What do John Denver, Evel Knievel, the Rolling Stones, Pizza Hut and EST have in common?

Apparently, South Lake Tahoe City Councilman Ted Long.

Long is running for El Dorado County District 5 supervisor against incumbent Norma Santiago and has mailed about 6,000 copies of his 82-page autobiography “Recycled” to county residents in Tahoe.



Santiago declined to comment on the book.

Long says the book is a response to incomplete or inaccurate news coverage of his life since he was elected to the council in 2004.



“I’ve tried to lay it out as honestly as I can,” Long told the Tahoe Daily Tribune on Tuesday. He hopes the book will help voters make an informed decision, because “you can’t always believe what you read in the newspaper.”

The book details a recall election early in Long’s political career and his relationship with EST, a company that gave controversial self-improvement seminars, where Long said he was once number two or three in the ranks.

It also mentions his company was the first to manage Knievel when the daredevil was just starting his career (page 26) and a friendship with singer and songwriter Denver.

In the book Long said he was with Denver at his home in Woods Lake, Colorado, watching a meteor shower and drinking Peppermint Schnapps with hot chocolate when the musician got his inspiration for the song “Rocky Mountain High.”

“The meteor shower was lavishly intense and went on for a long time. We took it in, awestruck, like a couple of kids at a Fourth of July fireworks display.
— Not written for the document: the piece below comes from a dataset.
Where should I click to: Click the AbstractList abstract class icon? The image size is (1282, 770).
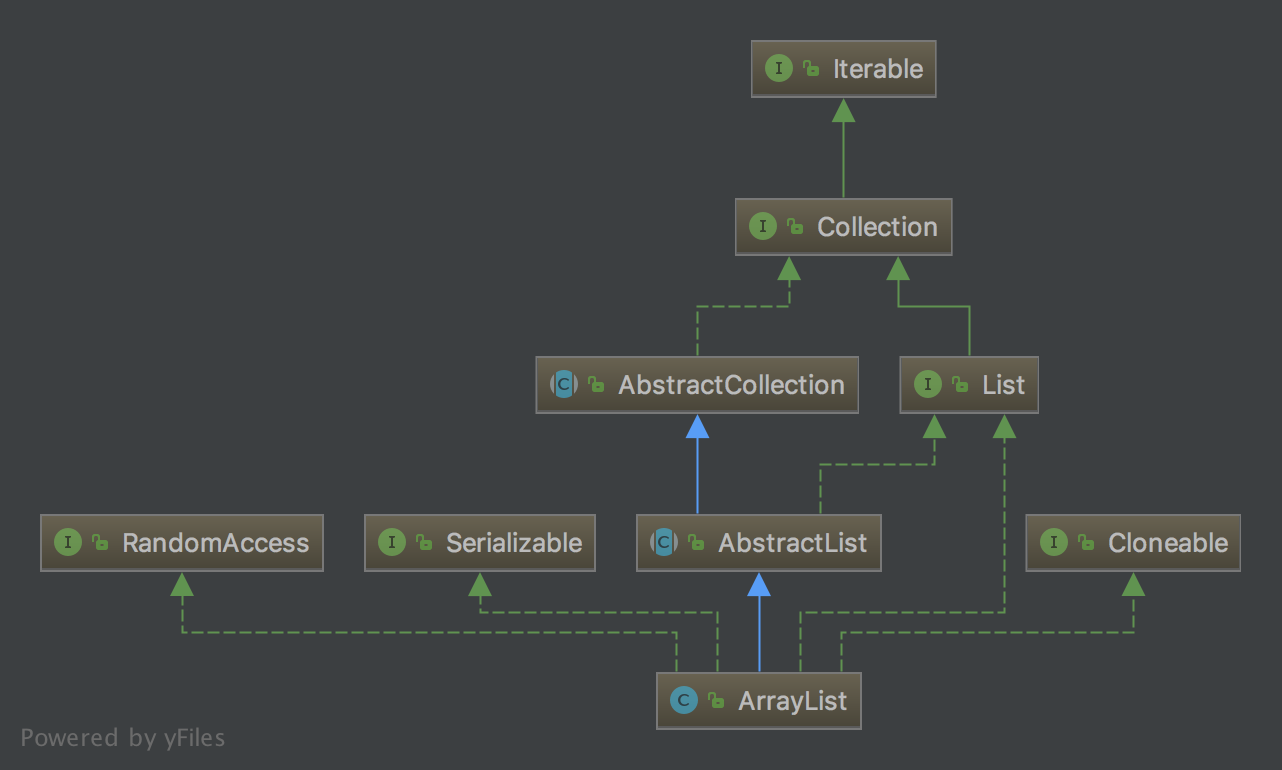[663, 543]

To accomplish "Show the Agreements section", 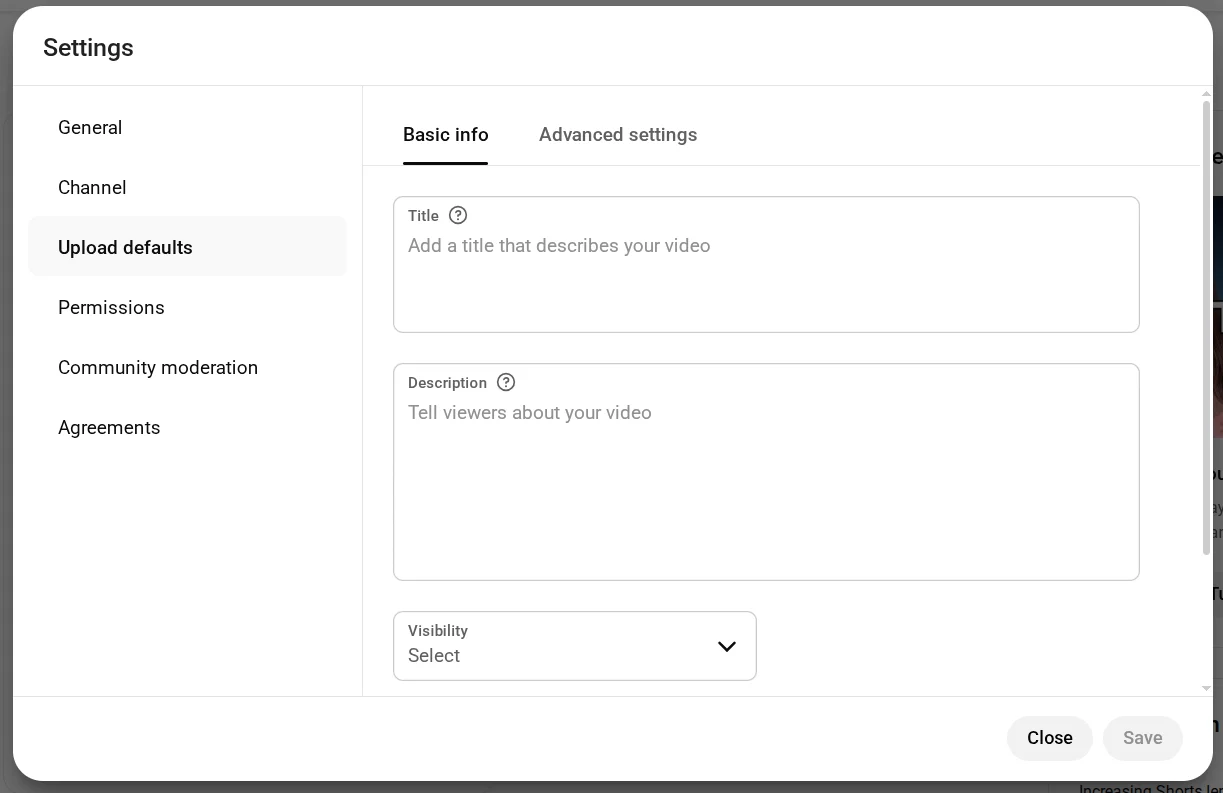I will click(109, 428).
At one point John said something about wanting to write a song about it.”

The song’s chorus line says “I’ve seen it raining fire in the sky.”

“I asked him about it the next time I saw him, and he concurred that he had gleaned much of the inspiration for the song from that memorable night,” Long wrote on page 42.

The two apparently met through EST.

Long said he was the youngest elected official in the state of California in 1969, when he was chosen to the San Bruno City Council. He was 30 at the time. He was later recalled on allegations that a council vote on a new city manager violated the Brown Act, California’s open meeting law, according to the book.

Long said the vote took place at a regular council meeting. He said the recall effort was led by developers whose projects he had opposed in Half Moon Bay and the San Bruno Mountains on environmental grounds (page 53).

Long said he did not take the recall effort seriously enough. While he lost the recall, he won the next election by 2,000 votes, he said. The first San Bruno election he won by 13 votes.

On page 65, Long said he represented the Rolling Stones in the Altamont Racetrack debacle after members of security force Hells Angels opened fire and killed a man who was allegedly wielding a gun.

Alameda County named the band in a request to revoke Altamont’s permit, Long said Tuesday. The matter was settled without anyone paying anything and all parties were pleased with the results, Long said.

Long was involved with promoting motorcycle races in the ’70s and offered Altamont Racetrack to the Rolling Stones when their other venue for the concert fell through, according to his book.

Long said he has been a registered Democrat most of his life, but has supported a few Republican candidates.